C’est en effet « des profondeurs » que crie le psalmiste, non de la boue où le prophète Jérémie a été jeté au fond d’un puits (Jr 38, 13-18), mais des obscurités de sa propre conscience. Il existe pour chacun de nous des situations extrêmes, où ne pouvons plus nous cacher à nous-même la vérité de ce que nous sommes. Ces moments sont salutaires, parce qu’ils font sortir de notre cœur angoissé un vrai cri, que Dieu écoute toujours. Écoutons cet appel au secours, mais descendons, nous aussi, à la source d’où jaillira le nôtre : « Des profondeurs je crie vers toi, Seigneur, Seigneur, écoute mon appel ! Que ton oreille se fasse attentive au cri de ma prière ! » De façon permanente, le Seigneur veille nous, comme le chantait le Psaume 120 ; il est attentif, toujours en alerte, comme une mère pour ses enfants. « Le Seigneur entend quand je crie vers lui » : c’est ce que nous lui disons à Complies la veille des dimanches (Ps 4, 4). Saint Augustin a su exprimer ce mouvement de l’âme et du cœur qui nous fait remonter du gouffre à la gloire :

« C’est un cantique des montées et la prière d’un homme qui monte vers Jérusalem. Aussi chacun de nous doit-il voir quel est pour lui ce fond d’abîme d’où sa prière doit monter vers Dieu. Jonas a crié du fond d’un abîme ; il était dans le ventre de la baleine, non seulement au profond de la mer, mais encore dans les entrailles d’un monstre ; et pourtant ni la masse de la bête ni les flots n’ont arrêté sa prière, ne l’ont empêchée de parvenir à Dieu. Elle a tout traversé, rompu tous les obstacles, elle est parvenue aux oreilles de Dieu. Et même devrons-nous dire qu’elle a rompu tous les obstacles pour parvenir à l’oreille de Dieu, puisque l’oreille de Dieu était dans le cœur du suppliant ? Est-il un lieu où Dieu ne soit présent et proche à son fidèle ? Nous aussi, nous devons comprendre quel est ce fond où nous gisons et d’où notre prière doit monter vers le Seigneur. Ce fond, c’est notre vie mortelle. Quiconque la reconnaît comme telle crie, gémit, soupire jusqu’à ce qu’il soit arraché à ce fond et vienne à celui qui siège au-dessus de tous les abîmes, au-dessus des Chérubins, au-dessus de tout ce qu’il a créé, esprits et corps. Jusqu’à ce que l’âme vienne à lui, jusqu’à ce que le Seigneur délivre cette image de lui-même, qui est l’homme, image roulée dans ces bas-fonds et comme usée par l’incessante agitation des flots ».

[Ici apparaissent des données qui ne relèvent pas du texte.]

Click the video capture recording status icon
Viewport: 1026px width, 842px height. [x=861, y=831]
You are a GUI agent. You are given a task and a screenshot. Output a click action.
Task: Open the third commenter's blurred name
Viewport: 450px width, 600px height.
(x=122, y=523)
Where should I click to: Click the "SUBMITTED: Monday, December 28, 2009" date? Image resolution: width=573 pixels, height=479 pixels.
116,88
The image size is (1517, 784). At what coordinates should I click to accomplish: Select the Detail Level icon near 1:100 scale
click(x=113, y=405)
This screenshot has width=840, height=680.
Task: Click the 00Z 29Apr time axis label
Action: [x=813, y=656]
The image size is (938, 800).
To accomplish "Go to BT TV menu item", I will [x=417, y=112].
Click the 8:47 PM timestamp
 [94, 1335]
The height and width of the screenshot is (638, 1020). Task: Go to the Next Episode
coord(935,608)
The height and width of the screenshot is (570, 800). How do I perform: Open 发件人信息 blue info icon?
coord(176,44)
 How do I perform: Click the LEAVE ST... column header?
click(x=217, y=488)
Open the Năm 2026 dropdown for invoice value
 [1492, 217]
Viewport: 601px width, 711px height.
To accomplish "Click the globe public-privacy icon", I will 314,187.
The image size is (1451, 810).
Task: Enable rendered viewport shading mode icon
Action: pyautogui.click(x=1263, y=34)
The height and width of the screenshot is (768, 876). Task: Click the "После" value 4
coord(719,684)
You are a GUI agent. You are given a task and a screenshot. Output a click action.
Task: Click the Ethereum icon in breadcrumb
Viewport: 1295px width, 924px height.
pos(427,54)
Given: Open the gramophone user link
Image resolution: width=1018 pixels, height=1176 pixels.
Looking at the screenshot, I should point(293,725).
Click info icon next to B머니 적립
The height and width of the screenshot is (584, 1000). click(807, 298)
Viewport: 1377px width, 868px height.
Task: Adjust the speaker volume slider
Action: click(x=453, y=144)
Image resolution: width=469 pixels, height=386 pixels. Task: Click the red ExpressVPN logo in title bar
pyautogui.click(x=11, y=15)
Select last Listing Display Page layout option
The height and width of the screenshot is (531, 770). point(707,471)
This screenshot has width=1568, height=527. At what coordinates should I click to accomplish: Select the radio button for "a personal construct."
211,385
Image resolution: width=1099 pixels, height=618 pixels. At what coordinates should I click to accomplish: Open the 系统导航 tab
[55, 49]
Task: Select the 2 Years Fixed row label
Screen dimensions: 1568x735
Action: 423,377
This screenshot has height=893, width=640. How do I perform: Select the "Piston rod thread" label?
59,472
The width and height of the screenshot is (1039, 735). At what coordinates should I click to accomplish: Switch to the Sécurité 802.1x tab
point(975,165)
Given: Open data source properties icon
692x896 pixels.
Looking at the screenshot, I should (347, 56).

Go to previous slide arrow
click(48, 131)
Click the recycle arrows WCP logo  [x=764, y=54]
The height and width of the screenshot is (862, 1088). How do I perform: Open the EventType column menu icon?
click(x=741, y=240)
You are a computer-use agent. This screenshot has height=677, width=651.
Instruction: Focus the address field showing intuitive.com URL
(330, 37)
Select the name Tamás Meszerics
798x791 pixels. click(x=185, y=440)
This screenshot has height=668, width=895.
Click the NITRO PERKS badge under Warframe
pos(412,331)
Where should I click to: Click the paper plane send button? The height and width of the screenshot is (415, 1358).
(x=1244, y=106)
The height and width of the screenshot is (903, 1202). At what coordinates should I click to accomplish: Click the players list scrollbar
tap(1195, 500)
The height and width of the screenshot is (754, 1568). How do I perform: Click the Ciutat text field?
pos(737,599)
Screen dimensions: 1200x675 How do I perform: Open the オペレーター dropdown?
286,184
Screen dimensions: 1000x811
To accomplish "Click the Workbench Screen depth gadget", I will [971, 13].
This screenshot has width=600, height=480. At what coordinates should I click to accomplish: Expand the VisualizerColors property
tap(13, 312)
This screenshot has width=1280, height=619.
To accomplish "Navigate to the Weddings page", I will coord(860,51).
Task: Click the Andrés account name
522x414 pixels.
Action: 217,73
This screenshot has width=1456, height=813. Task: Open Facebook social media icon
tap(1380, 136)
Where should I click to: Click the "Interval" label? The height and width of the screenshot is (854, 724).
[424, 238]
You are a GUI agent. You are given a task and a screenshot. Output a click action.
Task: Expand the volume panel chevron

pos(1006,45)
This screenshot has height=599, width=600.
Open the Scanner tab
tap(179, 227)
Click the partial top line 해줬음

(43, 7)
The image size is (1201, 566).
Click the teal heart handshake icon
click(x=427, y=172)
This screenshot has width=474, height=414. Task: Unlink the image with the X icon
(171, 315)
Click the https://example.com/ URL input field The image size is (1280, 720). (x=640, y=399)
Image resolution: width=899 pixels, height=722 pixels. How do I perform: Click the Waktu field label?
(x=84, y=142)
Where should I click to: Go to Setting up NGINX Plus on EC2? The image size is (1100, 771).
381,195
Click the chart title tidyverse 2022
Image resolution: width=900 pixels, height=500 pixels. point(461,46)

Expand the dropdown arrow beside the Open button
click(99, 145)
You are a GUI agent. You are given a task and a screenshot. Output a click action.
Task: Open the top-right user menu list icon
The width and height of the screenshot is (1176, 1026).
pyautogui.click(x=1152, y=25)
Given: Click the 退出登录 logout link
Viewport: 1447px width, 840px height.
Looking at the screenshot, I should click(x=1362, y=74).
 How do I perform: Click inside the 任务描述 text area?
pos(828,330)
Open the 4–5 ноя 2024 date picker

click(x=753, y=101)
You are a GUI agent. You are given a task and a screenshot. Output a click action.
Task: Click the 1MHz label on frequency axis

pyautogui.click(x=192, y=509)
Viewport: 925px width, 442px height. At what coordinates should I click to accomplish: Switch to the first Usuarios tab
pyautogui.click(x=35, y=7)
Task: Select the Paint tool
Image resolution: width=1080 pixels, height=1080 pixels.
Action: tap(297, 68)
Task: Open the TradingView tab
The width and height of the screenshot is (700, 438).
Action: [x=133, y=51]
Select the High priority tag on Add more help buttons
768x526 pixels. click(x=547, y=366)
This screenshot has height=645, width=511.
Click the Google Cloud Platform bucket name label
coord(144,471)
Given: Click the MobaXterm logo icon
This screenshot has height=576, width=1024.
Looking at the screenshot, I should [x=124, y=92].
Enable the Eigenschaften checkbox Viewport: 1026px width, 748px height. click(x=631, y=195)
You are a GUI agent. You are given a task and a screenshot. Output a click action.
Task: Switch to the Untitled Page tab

L’objet de ce psaume est bien ce lourd poids de péché qui pèse sur notre cœur : en prendre conscience est la première grâce, à condition que nous ne nous durcissions pas face à ce bloc. Dieu nous donne alors de pleurer, amèrement certes, mais aussi avec douceur, nos péchés ; ce que la tradition spirituelle appelle la « componction »  : le fait que notre cœur soit « piqué », « percé », en découvrant l’amour miséricordieux que nous avons ignoré, mais qui sait nous rejoindre toujours. Ce sont les sentiments qui affleurent à la fin du Miserere : « Le sacrifice qui plaît à Dieu, c’est un esprit brisé ; tu ne repousses pas, ô mon Dieu, un cœur brisé et broyé » (Ps 50, 19).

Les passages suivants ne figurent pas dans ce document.